Imani Perry: All of those works, along with Alice Walker’s The Color Purple, Toni Morrison’s A Mercy, Harriet Jacobs Incidents in the Life of a Slave Girl, Marita Bonner’s On Being Young, a Woman and Colored, and Langston Hughes poem, Mother to Son, are in some way in this one. The idea of trying to speak Black life across generations and places, as an act of love without sentimentalism and with instruction, devotion, care, and even anger, has always been compelling to me.

Peoples lives are never static even as wisdom persists, and racism, like other -isms, is a creative enterprise. So, we try to navigate this complicated shapeshifting beast and stay whole. And we try to teach our young how to do it, as it changes. It’s difficult and yet imperative. So yeah, I was trying to step into that tradition. But I also was very aware that the particulars of my life as post-freedom movement Black woman intellectual would add a particular valence that I hope readers will find useful or compelling.

MJ: Were there other published letters that you found yourself returning often while composing the book? What fruits did they bear?

IP: I was in Japan without my books when I wrote the bulk of it. So much of it was reaching into myself for the work that has shaped me, rather than my standard pulling books off shelves, if that makes sense? I also found myself trying to read the spaces around me without having the language I needed available because I don’t speak Japanese, and that shaped this book a great deal too: how to put into words things that are hard to understand, hard to articulate, and yet essential. Also the spirit-theology of Shintoism, like feeling as though I was walking among spirits everywhere, that shaped how the book turned out.

MJ: I believe titles are essential not just to how readers apprehend a book but also to how us writers conceive and perceive of what we are making. Early in the book you write “racism is in every step and every breath we take.” Was that line the reason for the title? If not, can you talk about how you arrived at the title and it’s symbolic meaning?

IP: I haven’t thought of that before actually, but probably so. So much of the magic of writing, I think, is the dance between the deliberateness of craft and the wonder and imprecision of inspiration. The title is in part a result of how much I was thinking a lot about the air quality in the city where I was born, Birmingham Alabama, and how because of the residue of steel mills and coal mines, it had some of the worst air in the country back then . . . And all of the asthma and autoimmune diseases and various impediments to breathing freely that resulted.

And then all of the events in our lives where we have to hold our breath, and yet we must breathe. The title is an imperative, a defiant act actually. I also was thinking of Eric Garner, of course. The terrible violence of stealing his breath… it haunts me, us, I think. The stranglehold, the choking, because we don’t really have a way of protecting ourselves against it. The impunity of a racist, classist, world is terrorizing.
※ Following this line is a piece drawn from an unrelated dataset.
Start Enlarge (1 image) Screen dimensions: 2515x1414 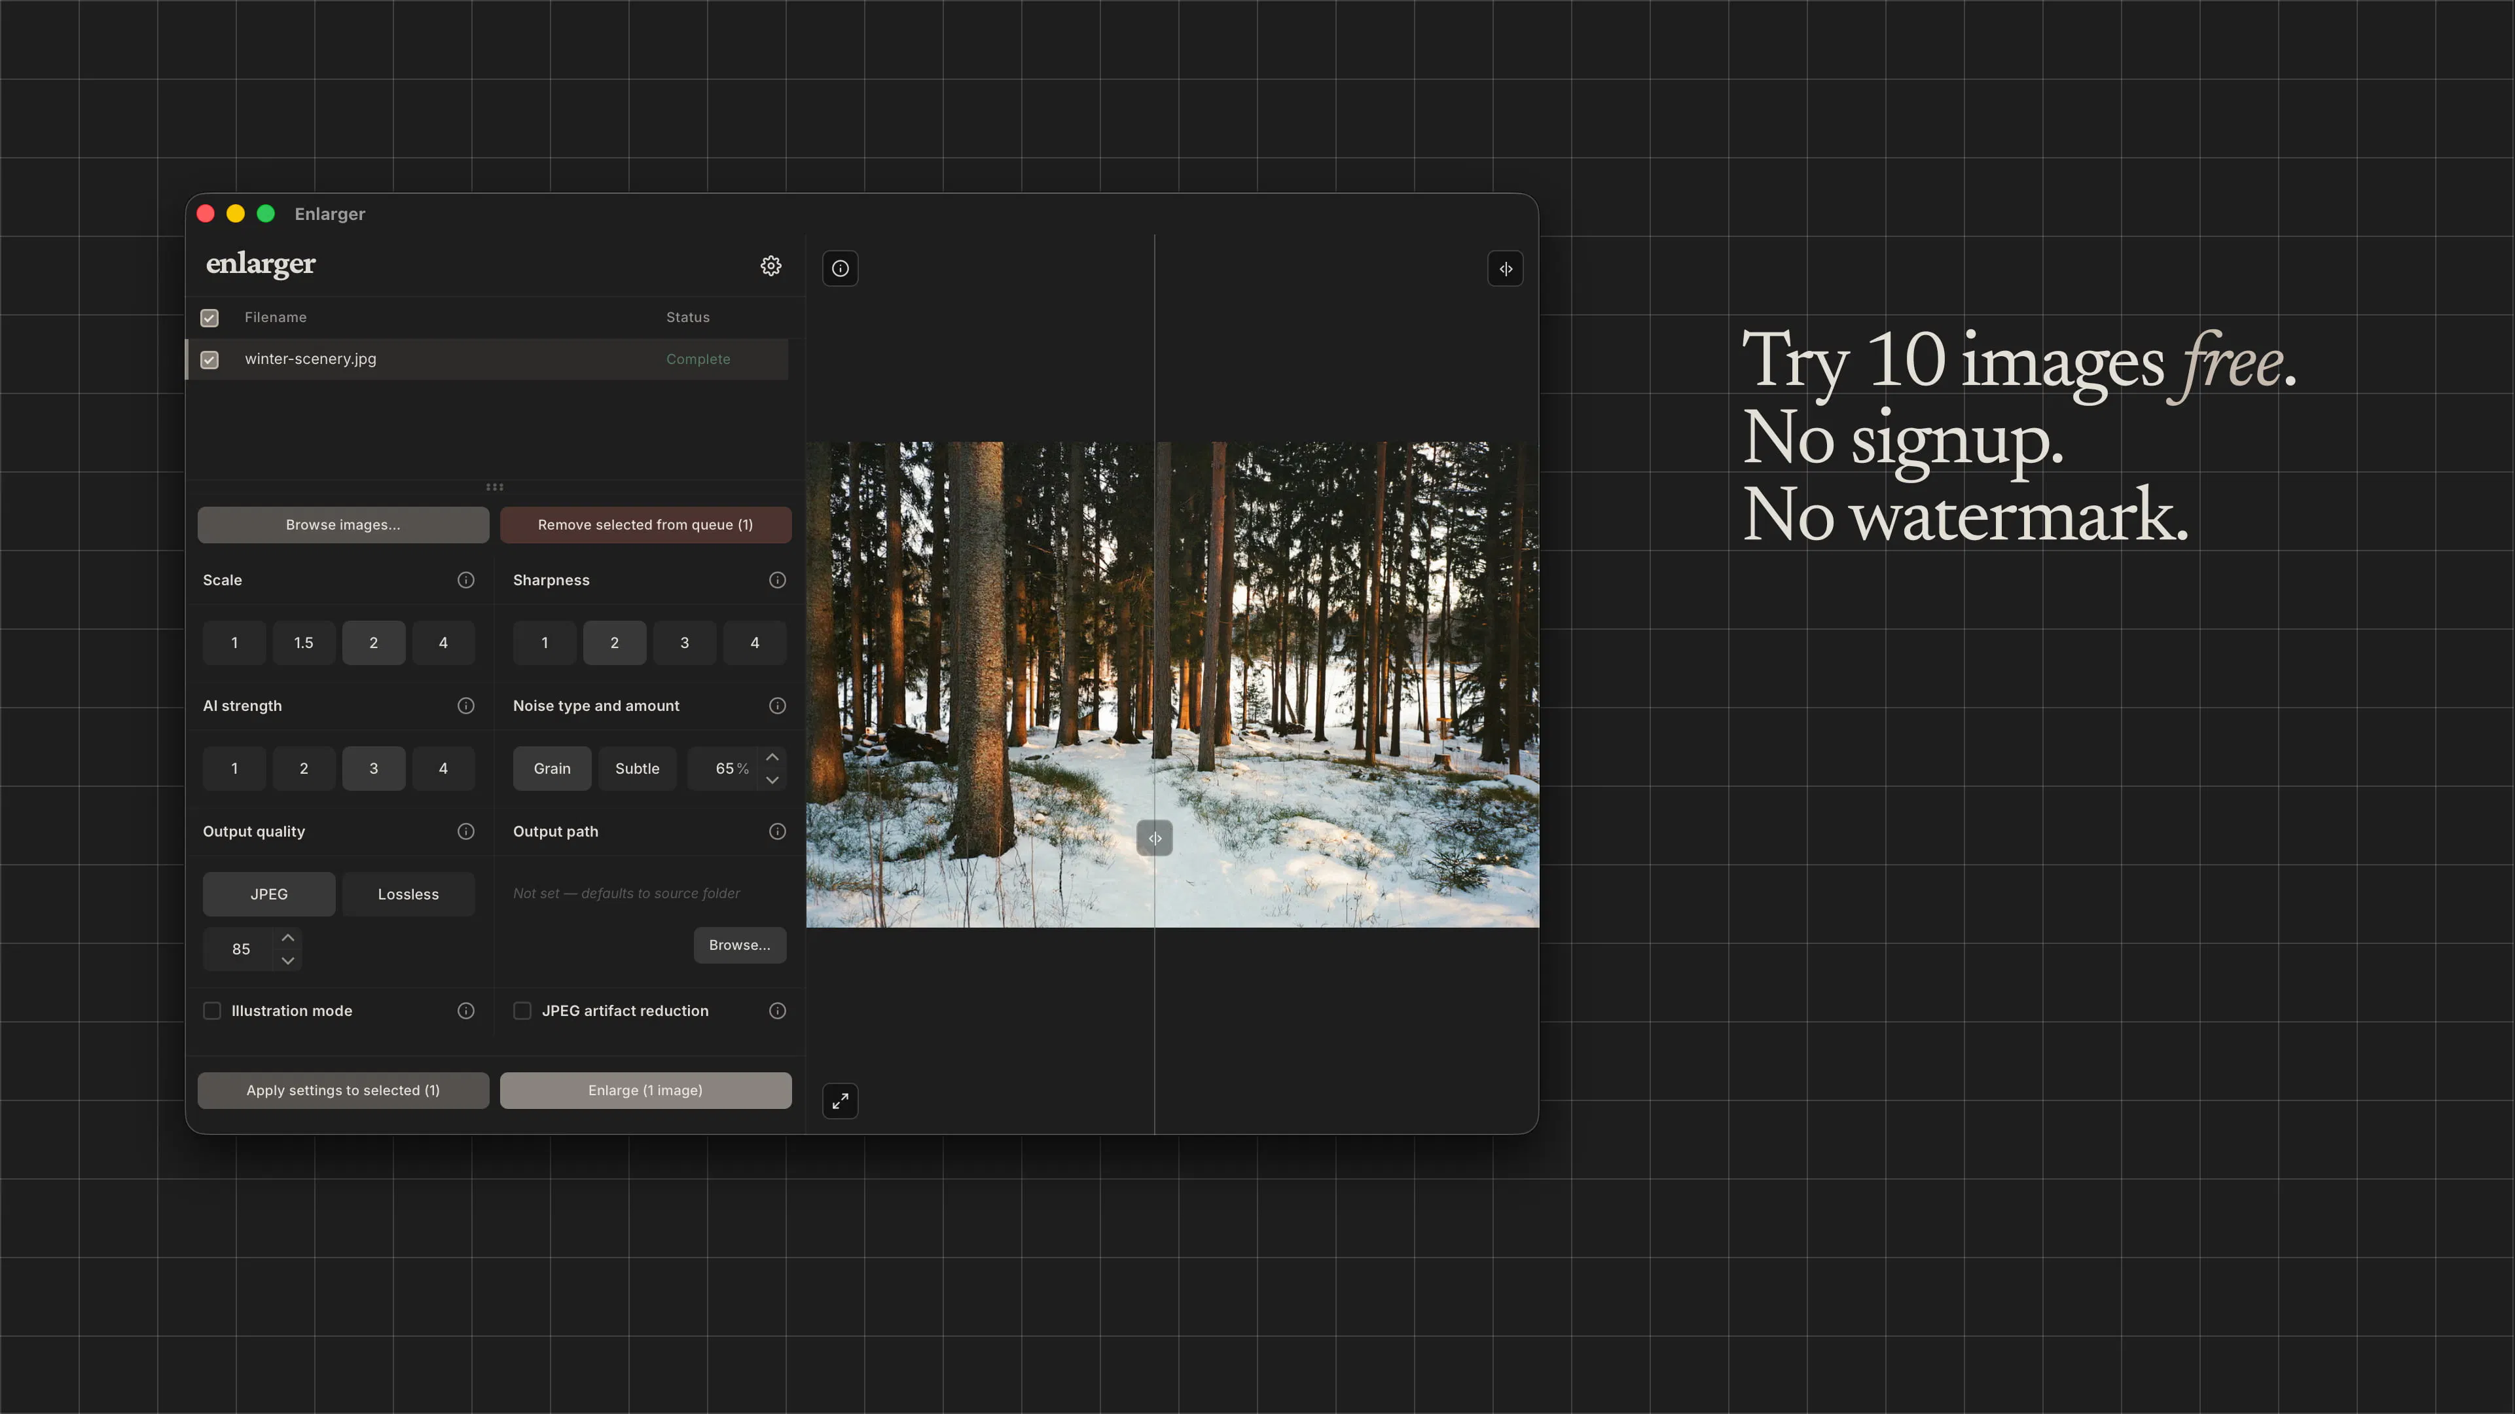coord(645,1091)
MJ: You write, “if you explain the way the world works, its pernicious efficacy, you will create justice warriors for a lifetime.” I began to think that perhaps that was the telos of this book, to further help transform your sons into justice warriors. Did you think of this book in terms of a thesis or central theme?

IP: I have to admit there’s something wild eyed under the book. Desperate even, but I tried to temper and tamper it with what I know, the depth of my love, and the little bit of wisdom I have gathered over the past 46 years. Values are at the heart of it, trying to beat back the amoral destructiveness of how the world is organized. And I want my children, all of our children, to embrace those values in ways we have failed at terribly. But there’s also a big question mark in it. So I’m unsure about the telos, even though I’m sure about what matters: love, decency, kindness, stewardship.

MJ: There were long periods during my childhood and youth when my family lacked financial resources, when I felt poor. I was hyper-conscious in the letter that I wrote in my last book to my daughter—who will turn 18 in a few days—that she had never known those type of struggles. In Breathe you write, “Trust me. We do not want the trials of poverty. We do not want the wrecking ball instead of the hammer.” I wondered if you could unpack those great metaphors, if poverty is the wrecking ball” what do you see as “the hammer”?

IP: I think this is really a huge thing for Black folks right?  Because almost all of us who are middle class live lives that are intimately connected to people living in poverty or with economic insecurity and honestly very close to economic insecurity ourselves. But, it’s also really important that those of us who are middle class don’t overrepresent our Black experience and instead just tell it true. One of the many things that I love about your book, Survival Math, is the stunning and thick description of Black life in a particular place, and how you can see the various ways that social class, migration, transiency, and economic realities shape Black life through all of the lives in your world and in your coming of age.

There were always extraordinary Black scholars, and a long history of these institutions refusing to even acknowledge their existence, until the demand came.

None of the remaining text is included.